# Blindfolded Cubing Discord Server!



## Dylan Swarts (Mar 30, 2020)

Hey everyone, hope you are keeping safe in these times.
I'm in the works of setting up a discord focused on the blind events, and non WCA blind events as well. The goal of the discord is to create a friendly, constructive environment for cubers to discuss the art of blindsolving. I am aware that this might not be a successful project, as blindfolded events are not super popular, but I will try and see if this can get a bunch of people more interested, or more actively interested in these events. 
If you are looking to start out with blind, or to get in contact with more people who like the blind events, I believe this could be the place for you.

Before I can 'launch' this server, I need to finish up some things around bots, roles and channels.
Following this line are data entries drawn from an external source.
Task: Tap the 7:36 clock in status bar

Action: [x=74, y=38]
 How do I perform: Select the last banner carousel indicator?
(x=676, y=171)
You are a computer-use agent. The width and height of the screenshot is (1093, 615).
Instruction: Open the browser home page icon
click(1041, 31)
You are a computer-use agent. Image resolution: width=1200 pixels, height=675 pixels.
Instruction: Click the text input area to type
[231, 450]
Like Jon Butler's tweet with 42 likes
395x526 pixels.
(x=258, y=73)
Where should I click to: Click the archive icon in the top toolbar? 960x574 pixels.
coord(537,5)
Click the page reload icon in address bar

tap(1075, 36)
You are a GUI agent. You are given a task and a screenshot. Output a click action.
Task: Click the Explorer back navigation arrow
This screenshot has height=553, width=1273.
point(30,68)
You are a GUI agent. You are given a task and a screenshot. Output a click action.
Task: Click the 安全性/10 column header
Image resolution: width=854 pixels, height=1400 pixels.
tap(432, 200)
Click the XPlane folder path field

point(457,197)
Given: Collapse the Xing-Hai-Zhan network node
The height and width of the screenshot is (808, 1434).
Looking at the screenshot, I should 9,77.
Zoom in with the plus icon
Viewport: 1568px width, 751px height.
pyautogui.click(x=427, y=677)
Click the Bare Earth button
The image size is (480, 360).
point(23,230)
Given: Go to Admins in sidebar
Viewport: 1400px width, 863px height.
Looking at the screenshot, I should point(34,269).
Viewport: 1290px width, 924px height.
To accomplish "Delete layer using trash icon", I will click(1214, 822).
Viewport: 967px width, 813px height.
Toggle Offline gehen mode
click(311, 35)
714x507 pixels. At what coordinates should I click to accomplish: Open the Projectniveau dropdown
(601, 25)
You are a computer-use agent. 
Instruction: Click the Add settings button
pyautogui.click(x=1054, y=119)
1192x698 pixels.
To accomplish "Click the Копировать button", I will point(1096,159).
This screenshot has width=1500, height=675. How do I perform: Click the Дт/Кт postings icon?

I am managing pretty alright, but if anyone is interested in helping out, feel free to contact me through DM on this forum, I would appreciate some help.

Happy cubing!


----------



## pjk (Apr 2, 2020)

There is a BLD channel on the Speedsolving.com Discord server already:








Join the SpeedSolving Chat Discord Server!


Check out the SpeedSolving Chat community on Discord - hang out with 2,875 other members and enjoy free voice and text chat.




discord.gg




Is there any benefit to creating a new server? Is there anything the current server can improve on to make it more useful for you?


----------



## M O (Apr 3, 2020)

pjk said:


> There is a BLD channel on the Speedsolving.com Discord server already:
> 
> 
> 
> ...



I think the main aspect is having separate channels for different Blind events.


----------



## Ayce (Apr 3, 2020)

I would be interested


----------



## Dylan Swarts (Apr 3, 2020)

pjk is right, there isn't really any good reason. Not many people will join. And adding more channels on the SS discord won't help, there is already too little talk on the blind channel. Plan is to just focus more talk on that channel in hope of growth.


----------



## pjk (Apr 4, 2020)

M O said:


> I think the main aspect is having separate channels for different Blind events.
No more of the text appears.